Austin’s public cancer disclosure brings Hill sympathy, calls for accountability

Austin’s public cancer disclosure brings Hill sympathy, calls for accountability

When the Pentagon announced Tuesday that Defense Secretary Lloyd Austin is being treated for prostate cancer, he joined a sizable club of prominent Washington officials who have publicly grappled with the disease.

That includes a host of senators who publicly disclosed their diagnosis and treatment. Asked about Austin’s handling of the situation today, several of those lawmakers offered sympathy but said there was no excuse for Austin’s delayed disclosure to the White House and to the public at large.
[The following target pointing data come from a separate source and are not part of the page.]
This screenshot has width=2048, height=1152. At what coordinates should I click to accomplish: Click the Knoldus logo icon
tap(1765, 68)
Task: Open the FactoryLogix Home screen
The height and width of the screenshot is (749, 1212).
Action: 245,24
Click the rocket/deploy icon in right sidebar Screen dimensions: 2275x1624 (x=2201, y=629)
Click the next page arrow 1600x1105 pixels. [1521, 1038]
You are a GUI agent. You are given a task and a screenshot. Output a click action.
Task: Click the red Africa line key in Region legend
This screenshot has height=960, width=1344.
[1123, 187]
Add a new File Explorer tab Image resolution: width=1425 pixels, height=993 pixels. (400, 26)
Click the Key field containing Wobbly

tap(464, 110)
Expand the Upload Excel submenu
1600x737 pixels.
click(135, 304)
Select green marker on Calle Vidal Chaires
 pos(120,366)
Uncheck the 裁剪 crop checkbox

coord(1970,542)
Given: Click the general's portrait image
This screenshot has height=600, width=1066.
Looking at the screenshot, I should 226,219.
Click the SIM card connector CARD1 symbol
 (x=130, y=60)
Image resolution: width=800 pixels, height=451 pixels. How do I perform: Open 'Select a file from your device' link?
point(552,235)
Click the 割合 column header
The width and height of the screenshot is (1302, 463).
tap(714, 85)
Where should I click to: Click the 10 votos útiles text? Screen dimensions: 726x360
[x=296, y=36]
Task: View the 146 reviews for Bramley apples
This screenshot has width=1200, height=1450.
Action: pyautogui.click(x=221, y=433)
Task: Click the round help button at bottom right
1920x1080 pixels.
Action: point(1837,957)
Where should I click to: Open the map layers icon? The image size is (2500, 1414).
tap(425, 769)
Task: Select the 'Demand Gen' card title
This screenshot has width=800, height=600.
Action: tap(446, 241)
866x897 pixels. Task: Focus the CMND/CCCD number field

“I sense that he was embarrassed to admit that he had prostate cancer,” said Sen. Thom Tillis (R-N.C.), who was diagnosed in 2021. “And so I think he not only whiffed in his job duties, but he whiffed as an internationally recognized figure, to just say, ‘This is not something to be ashamed of. It’s something to take on.’”

The House Armed Services Committee is formally investigating the situation, and several lawmakers have called for Austin and other officials to appear at a congressional hearing. A few Republicans and one House Democrat have called on him to resign.

Meanwhile, in the Senate, the news of Austin’s diagnosis has muffled some of the criticism. Sen. Pete Ricketts (R-Neb.), for instance, said Wednesday that while the situation was “completely unacceptable,” he wanted the Biden administration to first examine “what happened and where the breakdown was.”

Besides Tillis, Sens. Michael Bennet (D-Colo.), Bob Casey (D-Pa.), Angus King (I-Maine) and Mitt Romney (R-Utah) have publicly revealed prostate cancer diagnoses in recent years. Other than non-melanoma skin cancer, it’s the most common cancer diagnosis in men, according to Centers for Disease Control data. A Pentagon spokesperson declined to comment.

“It’s obviously very common. But it’s also fortunately very treatable,” said Casey, who underwent surgery last year. “My own experience was, fortunately, very positive. I hope he has the same.”

But asked if Austin’s diagnosis should garner him any more understanding or sympathy for his lack of disclosure, Casey said it was “critically important in that instance to provide a measure of transparency — that didn’t happen.”